Title
GPU Resource Sharing in Interactive User Sessions

Authors
Felix Grzelka

Affiliation
Hasso-Plattner-Institut

Abstract
Developing deep learning models is a trial-and-error process. Exploratory programming is therefore often used for data preparation, prototyping, and testing models. Most of the time is spent editing and reasoning about code. While most preprocessing can be executed on the CPU, GPU acceleration is preferable even for small experiments to reduce the response time by orders of magnitude. State-of-the-art deep-learning frameworks treat the GPU as dedicated. They tend to over-allocate memory and keep it until the program exits. From a data-center operator's perspective, GPUs are an expensive resource and thus are often shared among different developers on a coarse timescale, giving them exclusive FIFO access (for a limited time frame). Editing phases in exploratory programming, thus limit the overall throughput of users' compute requests. To overcome this problem, we propose to isolate and automatically manage GPU-intensive sections of exploratory programming sessions. This enables to us to interleave the editing and execution phases of different users. We model the underlying queuing problem using a continuous-time Markov chain (CTMC).
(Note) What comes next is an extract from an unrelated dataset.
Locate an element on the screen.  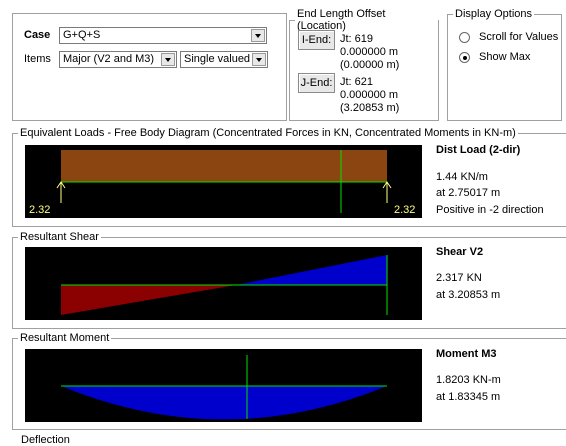
moment-diagram is located at coordinates (224, 386).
Using this model, we investigate and compare the impact of (i) the number of users, (ii) the (average) job length, and (iii) the job arrival rate between existing exclusive systems and our proposed solution, on (a) throughput, (b) average and worst waiting time, (c) average job completion time, and (d) utilization. We provide a prototypical implementation in the form of a plugin for the popular interactive computing environment Jupyter.